Trying to understand how eli5 and XGBoost can be used to interpret results.
My question is how the score that eli5 returns can be calculated.
From the documentation of eli5 (https://eli5.readthedocs.io/en/latest/autodocs/xgboost.htm):
- Feature weights are calculated by following decision paths in trees of an ensemble.
- Each leaf has an output score, and expected scores can also be assigned to parent nodes.
- Contribution of one feature on the decision path is how much expected score changes from parent to child.
- Weights of all features sum to the output score of the estimator.
And the documentation refers to this link: http://blog.datadive.net/interpreting-random-forests/
Here it states: "the prediction is simply the average of the bias terms plus the average contribution of each feature"
I want to understand how the score of eli5 is calculated. Below I use dump_model to get the gains values for each node and leaf in a very simple XGBClassifier with max_depth=2 and n_estimators=2 and only one predictor X1.

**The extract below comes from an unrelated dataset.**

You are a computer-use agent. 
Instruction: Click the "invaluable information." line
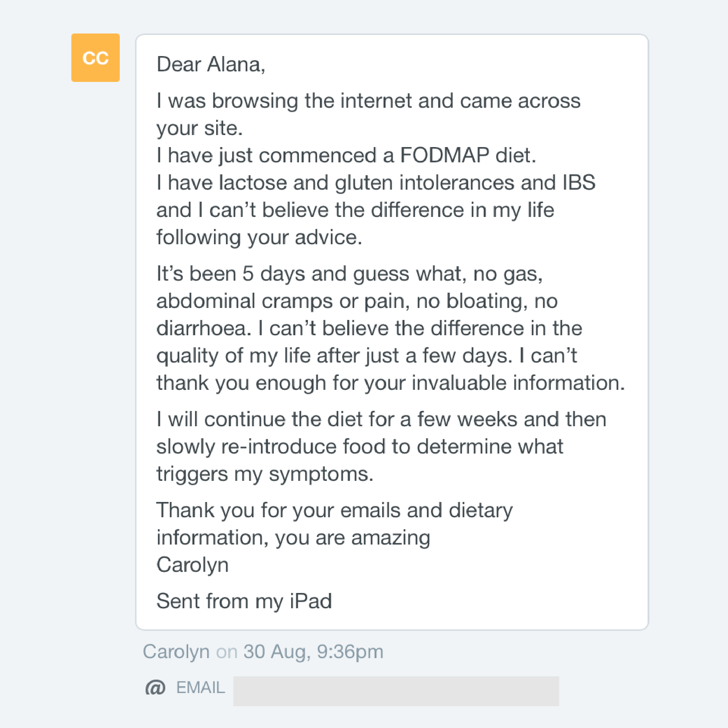tap(390, 383)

booster=model.get_booster()
booster.dump_model('dump.raw.txt', with_stats = True)
Output: (from txt)
booster[0]:
0:[X1<6.5] yes=1,no=2,missing=1,gain=3408.03906,cover=38057.75
1:[X1<2.5] yes=3,no=4,missing=3,gain=490.453125,cover=37151
3:leaf=-0.579237163,cover=34979.75
4:leaf=-0.431787312,cover=2171.25
2:[X1<13.5] yes=5,no=6,missing=5,gain=216.349213,cover=906.75
5:leaf=-0.100638106,cover=547.5
6:leaf=0.198612079,cover=359.25
booster[1]:
0:[X1<4.5] yes=1,no=2,missing=1,gain=2091.49219,cover=35177.2461
1:[X1<1.5] yes=3,no=4,missing=3,gain=154.304688,cover=33770.3086
3:leaf=-0.448578328,cover=29916.4414
4:leaf=-0.384361565,cover=3853.86646
2:[X1<10.5] yes=5,no=6,missing=5,gain=281.797821,cover=1406.93604
5:leaf=-0.167458653,cover=907.320374
6:leaf=0.112893201,cover=499.615723
If I run show_prediction on eli5 for one observation I get the following contributions and score.
Output:
y=0 (probability 0.567, score -0.268) top features
Contribution? Feature Value
+0.983 <BIAS> 1.000
-0.715 X1 10.000
The score is -0.268. My question is if this can be calculated by hand using the gain from each node? I been trying to implement the ideas of decision paths from the link above, but I do not end up with the score eli5 returned.
When X1=10 leaf number 5 is the output score for both trees.